• _Task objective_:
Only the lines from the one with "Privacy Policy (108, 183)" through the end of the data are wanted, copied exactly.

• _Task inputs_:
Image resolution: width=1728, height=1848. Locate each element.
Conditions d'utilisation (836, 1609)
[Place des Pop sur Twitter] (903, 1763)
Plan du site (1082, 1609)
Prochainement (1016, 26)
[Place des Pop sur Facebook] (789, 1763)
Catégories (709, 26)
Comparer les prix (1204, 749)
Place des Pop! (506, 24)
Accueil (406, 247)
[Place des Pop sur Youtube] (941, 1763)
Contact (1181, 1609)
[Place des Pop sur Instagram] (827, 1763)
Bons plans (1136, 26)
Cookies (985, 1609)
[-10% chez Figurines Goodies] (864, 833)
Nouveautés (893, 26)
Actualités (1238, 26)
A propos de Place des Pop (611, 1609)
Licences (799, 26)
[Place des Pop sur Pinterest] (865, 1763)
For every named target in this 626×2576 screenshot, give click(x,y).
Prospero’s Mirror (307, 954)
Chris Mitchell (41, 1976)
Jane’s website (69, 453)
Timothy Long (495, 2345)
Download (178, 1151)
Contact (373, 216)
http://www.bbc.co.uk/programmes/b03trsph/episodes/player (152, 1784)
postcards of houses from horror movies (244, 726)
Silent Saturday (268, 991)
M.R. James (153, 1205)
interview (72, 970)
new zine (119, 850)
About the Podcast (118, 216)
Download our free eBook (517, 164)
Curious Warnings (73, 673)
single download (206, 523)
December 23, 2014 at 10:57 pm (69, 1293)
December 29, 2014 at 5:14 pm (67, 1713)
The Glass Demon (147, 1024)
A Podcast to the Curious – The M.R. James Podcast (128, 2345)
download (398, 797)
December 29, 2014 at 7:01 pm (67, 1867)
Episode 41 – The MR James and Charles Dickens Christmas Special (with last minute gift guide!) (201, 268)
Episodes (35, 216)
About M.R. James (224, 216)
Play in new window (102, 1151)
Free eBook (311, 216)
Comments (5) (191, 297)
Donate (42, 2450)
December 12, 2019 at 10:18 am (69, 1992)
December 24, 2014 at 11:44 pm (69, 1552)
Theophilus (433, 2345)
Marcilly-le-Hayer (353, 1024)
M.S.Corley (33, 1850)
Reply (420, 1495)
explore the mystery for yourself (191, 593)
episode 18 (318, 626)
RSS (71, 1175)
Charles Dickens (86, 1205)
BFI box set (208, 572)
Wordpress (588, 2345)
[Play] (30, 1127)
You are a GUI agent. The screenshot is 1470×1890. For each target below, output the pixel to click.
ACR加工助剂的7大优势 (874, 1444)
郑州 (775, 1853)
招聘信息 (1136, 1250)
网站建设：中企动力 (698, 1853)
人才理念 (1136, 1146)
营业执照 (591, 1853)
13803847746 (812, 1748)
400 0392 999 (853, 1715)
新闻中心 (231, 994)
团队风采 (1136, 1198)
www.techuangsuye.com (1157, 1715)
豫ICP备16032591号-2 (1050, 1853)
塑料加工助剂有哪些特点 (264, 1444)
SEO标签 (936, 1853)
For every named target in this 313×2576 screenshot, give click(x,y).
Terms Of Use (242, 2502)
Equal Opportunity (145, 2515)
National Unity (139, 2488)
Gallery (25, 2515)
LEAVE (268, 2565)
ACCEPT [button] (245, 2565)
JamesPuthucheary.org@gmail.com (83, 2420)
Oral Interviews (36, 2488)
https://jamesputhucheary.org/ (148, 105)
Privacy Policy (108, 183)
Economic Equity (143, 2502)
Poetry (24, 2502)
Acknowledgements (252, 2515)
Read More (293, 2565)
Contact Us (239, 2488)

• _Task answer_:
Privacy Policy (108, 183)
Economic Equity (143, 2502)
Poetry (24, 2502)
Acknowledgements (252, 2515)
Read More (293, 2565)
Contact Us (239, 2488)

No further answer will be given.